• The problem: In the listing, edit the lines from the line with "The image size" to the line with "plot-title-variant: Variant: rs112841897" by changing "screenshot" to "screen capture" and leaving everything else the same. Return only those lines.

(Beginning of Material shown)

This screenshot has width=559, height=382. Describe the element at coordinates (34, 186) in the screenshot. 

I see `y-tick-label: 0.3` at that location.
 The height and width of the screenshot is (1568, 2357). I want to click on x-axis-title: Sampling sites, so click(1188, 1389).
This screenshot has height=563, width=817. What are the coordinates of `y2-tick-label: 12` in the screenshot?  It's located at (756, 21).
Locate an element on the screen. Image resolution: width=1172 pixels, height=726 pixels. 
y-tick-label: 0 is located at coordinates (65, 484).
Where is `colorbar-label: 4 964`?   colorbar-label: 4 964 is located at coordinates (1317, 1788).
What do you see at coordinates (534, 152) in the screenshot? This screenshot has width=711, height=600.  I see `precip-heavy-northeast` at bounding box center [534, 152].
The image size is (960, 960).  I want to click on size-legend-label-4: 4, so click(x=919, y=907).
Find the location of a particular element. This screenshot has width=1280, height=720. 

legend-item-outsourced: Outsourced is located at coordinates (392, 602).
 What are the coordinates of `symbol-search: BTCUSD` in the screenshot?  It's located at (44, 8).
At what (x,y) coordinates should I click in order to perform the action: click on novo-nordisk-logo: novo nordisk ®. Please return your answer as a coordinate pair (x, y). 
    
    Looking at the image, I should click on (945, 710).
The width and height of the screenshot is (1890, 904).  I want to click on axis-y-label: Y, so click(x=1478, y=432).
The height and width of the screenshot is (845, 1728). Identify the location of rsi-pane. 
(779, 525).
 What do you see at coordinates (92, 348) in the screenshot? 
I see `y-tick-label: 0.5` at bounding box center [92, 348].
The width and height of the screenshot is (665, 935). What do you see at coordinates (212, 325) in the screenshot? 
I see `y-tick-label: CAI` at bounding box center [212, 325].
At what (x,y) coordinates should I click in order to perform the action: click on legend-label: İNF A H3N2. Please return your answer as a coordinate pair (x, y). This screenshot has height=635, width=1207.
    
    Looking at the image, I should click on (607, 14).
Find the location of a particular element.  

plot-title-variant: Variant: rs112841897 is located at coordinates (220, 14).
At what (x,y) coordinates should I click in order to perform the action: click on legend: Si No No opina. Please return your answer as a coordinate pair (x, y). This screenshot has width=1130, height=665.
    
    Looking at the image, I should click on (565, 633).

(End of Material shown)

• Answer:
The image size is (960, 960).  I want to click on size-legend-label-4: 4, so click(x=919, y=907).
Find the location of a particular element. This screen capture has width=1280, height=720. 

legend-item-outsourced: Outsourced is located at coordinates (392, 602).
 What are the coordinates of `symbol-search: BTCUSD` in the screen capture?  It's located at (44, 8).
At what (x,y) coordinates should I click in order to perform the action: click on novo-nordisk-logo: novo nordisk ®. Please return your answer as a coordinate pair (x, y). 
    
    Looking at the image, I should click on (945, 710).
The width and height of the screen capture is (1890, 904).  I want to click on axis-y-label: Y, so click(x=1478, y=432).
The height and width of the screen capture is (845, 1728). Identify the location of rsi-pane. 
(779, 525).
 What do you see at coordinates (92, 348) in the screen capture? 
I see `y-tick-label: 0.5` at bounding box center [92, 348].
The width and height of the screen capture is (665, 935). What do you see at coordinates (212, 325) in the screen capture? 
I see `y-tick-label: CAI` at bounding box center [212, 325].
At what (x,y) coordinates should I click in order to perform the action: click on legend-label: İNF A H3N2. Please return your answer as a coordinate pair (x, y). This screen capture has height=635, width=1207.
    
    Looking at the image, I should click on (607, 14).
Find the location of a particular element.  

plot-title-variant: Variant: rs112841897 is located at coordinates (220, 14).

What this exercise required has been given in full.